Subcutaneous injection, once weekly. Doses studied: 3, 4.5, 6, 9 mg in obesity trials. 16-week titration to target dose.

Data

What the Data Shows

Mazdutide 9 mg (GLORY-2, 60 wk)

Severe-obesity Chinese adults, BMI ≥30

18.55%

Mazdutide 6 mg (GLORY-1, 48 wk, NEJM)

Phase 3 obesity, Chinese adults

14.84%

Placebo (GLORY-1, 48 wk)

Comparator

0.47%

Patients ≥20% Weight Loss (9 mg, GLORY-2)

Non-diabetic subgroup

~50%

A1C Reduction (DREAMS T2D Trials)

Top-dose effect over 32–48 weeks

~−2%

Bottom Line

Key Takeaways

✅ What We Know

GLP-1 / glucagon dual agonist (GLP-1-biased)
GLORY-1 phase 3 (NEJM): 14.84% mean weight loss at 48 weeks (6 mg)
GLORY-2 phase 3: 18.55% at 60 weeks (9 mg) in severe obesity
DREAMS-1/2/3 trials in T2D show ~2% A1C reduction at top dose
NDA accepted in China for both weight management and glycemic control
Innovent partnered with Eli Lilly on the molecule
Once-weekly subcutaneous injection

⚠️ What We Don't Know

US FDA approval timeline (China-first launch)
Direct head-to-head vs tirzepatide or retatrutide (no published RCT)
Long-term cardiovascular outcomes (CV trial enrolling)
Real-world durability after discontinuation
Whether the GLP-1 / glucagon balance ratio matters vs survodutide / retatrutide

FAQ

Frequently Asked Questions

What is mazdutide?

Mazdutide (IBI362, also known as LY3305677) is a once-weekly subcutaneous GLP-1 / glucagon dual receptor agonist developed by Innovent Biologics in collaboration with Eli Lilly. It combines GLP-1-mediated appetite suppression with glucagon-mediated energy expenditure for the treatment of obesity and type 2 diabetes.
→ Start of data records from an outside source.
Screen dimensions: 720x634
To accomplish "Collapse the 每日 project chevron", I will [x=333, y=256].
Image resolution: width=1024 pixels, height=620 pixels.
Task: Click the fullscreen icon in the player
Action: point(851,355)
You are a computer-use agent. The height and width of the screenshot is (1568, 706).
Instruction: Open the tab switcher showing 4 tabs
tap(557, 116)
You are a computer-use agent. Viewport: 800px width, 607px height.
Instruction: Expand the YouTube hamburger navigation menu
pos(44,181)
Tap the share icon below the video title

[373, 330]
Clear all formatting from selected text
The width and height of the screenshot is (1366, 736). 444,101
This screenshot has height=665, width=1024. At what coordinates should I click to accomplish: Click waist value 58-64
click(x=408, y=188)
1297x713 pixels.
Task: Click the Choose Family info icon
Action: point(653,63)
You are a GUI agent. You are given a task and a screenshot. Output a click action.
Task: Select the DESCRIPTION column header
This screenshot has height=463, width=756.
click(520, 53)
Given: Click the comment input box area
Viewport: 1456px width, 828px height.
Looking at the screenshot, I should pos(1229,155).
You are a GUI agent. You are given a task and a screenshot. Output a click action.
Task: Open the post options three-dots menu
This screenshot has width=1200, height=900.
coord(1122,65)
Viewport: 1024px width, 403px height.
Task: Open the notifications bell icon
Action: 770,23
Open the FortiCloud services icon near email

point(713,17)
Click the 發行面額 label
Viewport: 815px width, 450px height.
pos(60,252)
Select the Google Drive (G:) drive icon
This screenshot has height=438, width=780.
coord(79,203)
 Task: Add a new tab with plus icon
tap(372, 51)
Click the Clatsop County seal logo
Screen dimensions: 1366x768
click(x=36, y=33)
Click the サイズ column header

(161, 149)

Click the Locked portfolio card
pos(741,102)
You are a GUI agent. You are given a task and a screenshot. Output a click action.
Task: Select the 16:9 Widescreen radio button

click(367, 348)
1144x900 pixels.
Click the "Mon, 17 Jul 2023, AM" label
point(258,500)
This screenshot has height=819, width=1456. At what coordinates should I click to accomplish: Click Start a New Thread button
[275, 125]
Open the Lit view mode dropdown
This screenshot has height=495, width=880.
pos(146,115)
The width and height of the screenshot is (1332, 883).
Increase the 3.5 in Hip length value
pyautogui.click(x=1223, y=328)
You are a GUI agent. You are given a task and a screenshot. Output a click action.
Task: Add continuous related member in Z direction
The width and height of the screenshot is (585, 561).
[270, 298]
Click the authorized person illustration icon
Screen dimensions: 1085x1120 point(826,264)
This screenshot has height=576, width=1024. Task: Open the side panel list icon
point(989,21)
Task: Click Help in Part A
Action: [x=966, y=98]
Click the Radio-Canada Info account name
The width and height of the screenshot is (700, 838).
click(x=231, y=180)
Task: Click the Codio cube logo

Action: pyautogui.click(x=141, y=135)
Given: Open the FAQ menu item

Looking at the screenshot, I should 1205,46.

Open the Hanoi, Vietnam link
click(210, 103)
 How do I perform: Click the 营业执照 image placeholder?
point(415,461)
How much weight loss does mazdutide produce?

In phase 3 GLORY-1 (48 weeks, published in NEJM), mazdutide 6 mg produced 14.84% mean body weight loss vs 0.47% placebo. In GLORY-2 (60 weeks, severe obesity), the 9 mg dose achieved 18.55% mean weight loss, with about half of non-diabetic participants losing ≥20% of body weight.

How does mazdutide differ from tirzepatide and survodutide?

Tirzepatide is GLP-1 + GIP. Survodutide and mazdutide are GLP-1 + glucagon (no GIP). The glucagon component adds basal energy expenditure on top of appetite suppression. Retatrutide is a triple agonist (GLP-1 + GIP + glucagon), combining all three.

When will mazdutide be available?

Mazdutide is launched in China (NDA accepted, expected commercial launch 2025–2026 for both obesity and T2D). US approval has no announced timeline as of April 2026; Eli Lilly's focus in the US has been retatrutide and orforglipron.

What are the side effects?

GI predominant (nausea, vomiting, diarrhea, constipation, decreased appetite) consistent with the GLP-1 class. Glucagon-related effects include occasional small heart-rate increases and modest A1C-neutralizing effect that the GLP-1-biased ratio is designed to offset.